Солнечный свет струился в распахнутые окна безоблачной и великодушной сюитой. Запахи трав, ветра и нарождающегося сентябрьского неба щекотали ноздри предвестием божественной сумятицы листопадов и ликующего счастья. Анна потянулась, откинула одеяло, встала с постели и, пройдя по полу босиком и в пижаме, открыла дверь комнаты. За дверью неподвижно лежал отец, заботливо укутанный в запекшийся и уже немного почерневший красный шарф. Анна поцеловала отца в щеку, аккуратно погладила копну каштановых волос и спустилась по лестнице на рекогносцировку. В гостиной и комнатах царил творческий беспорядок. Точнее сказать, это не было беспорядком, потому что застывшие тела, выгнувшиеся через спинки стульев или схваченные метким броском художника прямо на полу, представляли собой идеальную многоходовую композицию. Вот только дедушка слегка выбивался из стройной картины: его голова была слишком резко запрокинута навзничь, а малиновый узор на кремовой рубашке казался чересчур крикливым. Анна поправила дедушкину голову и накрыла излишне резкий рисунок вязаной безрукавкой. Теперь получившийся хаос был отточен до легкой и изящной моцартовской гениальности.

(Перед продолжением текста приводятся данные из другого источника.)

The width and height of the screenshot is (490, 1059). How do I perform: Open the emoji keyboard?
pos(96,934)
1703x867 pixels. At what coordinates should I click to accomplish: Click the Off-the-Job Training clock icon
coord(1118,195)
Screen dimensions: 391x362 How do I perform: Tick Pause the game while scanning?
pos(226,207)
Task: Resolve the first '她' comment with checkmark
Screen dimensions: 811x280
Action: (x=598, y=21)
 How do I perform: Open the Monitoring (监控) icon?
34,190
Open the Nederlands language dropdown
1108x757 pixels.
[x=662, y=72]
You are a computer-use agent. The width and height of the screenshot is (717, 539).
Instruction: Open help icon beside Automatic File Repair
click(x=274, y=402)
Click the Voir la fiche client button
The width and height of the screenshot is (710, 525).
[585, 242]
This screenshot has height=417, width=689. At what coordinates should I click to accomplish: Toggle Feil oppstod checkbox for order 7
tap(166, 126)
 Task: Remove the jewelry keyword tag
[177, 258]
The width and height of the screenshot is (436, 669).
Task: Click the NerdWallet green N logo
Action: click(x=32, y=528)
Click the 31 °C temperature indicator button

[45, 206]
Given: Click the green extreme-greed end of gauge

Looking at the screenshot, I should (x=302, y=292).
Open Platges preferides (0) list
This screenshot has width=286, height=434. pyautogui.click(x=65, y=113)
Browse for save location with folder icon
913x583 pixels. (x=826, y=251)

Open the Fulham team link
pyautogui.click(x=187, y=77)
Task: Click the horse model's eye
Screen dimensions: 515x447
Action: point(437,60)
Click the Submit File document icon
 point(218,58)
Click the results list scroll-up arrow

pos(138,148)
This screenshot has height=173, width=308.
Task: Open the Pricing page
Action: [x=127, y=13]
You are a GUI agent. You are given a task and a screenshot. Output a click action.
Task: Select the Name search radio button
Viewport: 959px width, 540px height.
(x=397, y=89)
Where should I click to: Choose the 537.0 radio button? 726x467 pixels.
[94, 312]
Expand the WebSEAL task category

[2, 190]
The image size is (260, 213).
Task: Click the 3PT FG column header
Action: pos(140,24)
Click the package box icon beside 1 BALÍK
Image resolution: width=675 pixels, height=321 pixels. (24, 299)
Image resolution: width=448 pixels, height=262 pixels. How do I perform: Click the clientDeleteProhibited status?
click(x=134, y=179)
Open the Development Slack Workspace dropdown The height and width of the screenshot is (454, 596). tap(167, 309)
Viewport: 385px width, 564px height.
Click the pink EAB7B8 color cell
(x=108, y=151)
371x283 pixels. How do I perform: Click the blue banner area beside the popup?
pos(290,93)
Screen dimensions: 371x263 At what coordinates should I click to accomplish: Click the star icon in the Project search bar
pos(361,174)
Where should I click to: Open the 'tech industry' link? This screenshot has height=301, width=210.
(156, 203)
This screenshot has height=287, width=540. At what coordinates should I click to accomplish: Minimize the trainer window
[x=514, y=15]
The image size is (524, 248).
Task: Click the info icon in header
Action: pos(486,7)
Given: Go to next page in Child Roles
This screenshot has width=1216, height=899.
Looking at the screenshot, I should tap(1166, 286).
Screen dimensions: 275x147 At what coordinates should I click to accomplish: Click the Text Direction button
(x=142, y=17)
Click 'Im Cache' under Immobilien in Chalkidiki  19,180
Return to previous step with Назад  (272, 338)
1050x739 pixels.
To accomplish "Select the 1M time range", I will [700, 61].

Анна вышла из дома. Красота окружившего и вскружившего ее мира пронизывала тело и дух беспечной милостью и грацией утреннего бриза. На скамейке лежала мама в вечернем платье, с розой в волосах. Легкие тени под глазами подчеркивали ее изысканную элегантность, а распахнутые зрачки, подернутые пепельной аурой отрешенности, придавали всему облику томное и загадочное очарование. Анна наклонилась к матери и прижалась щекой к ее щеке. «Я люблю тебя, мама», — тихо сказала она, зная, что тоже любима. Уголки маминых губ тронула тень невидимой нежной улыбки.
Анна встала и повернулась к скамейке, что стояла поодаль. На ней сидел белый волк. Увидев Анну, он учтиво снял шляпу и вежливо помахал тросточкой. Анна тихонько засмеялась и весело помахала ему в ответ. На мгновение она сомкнула веки, потом снова взглянула на дальнюю скамейку. Белого волка там уже не было, но Анна знала, что он рядом и всегда будет рядом, потому что он — это она, ее заветное слово, ее имя, ее голос, ее естество, ее сияние.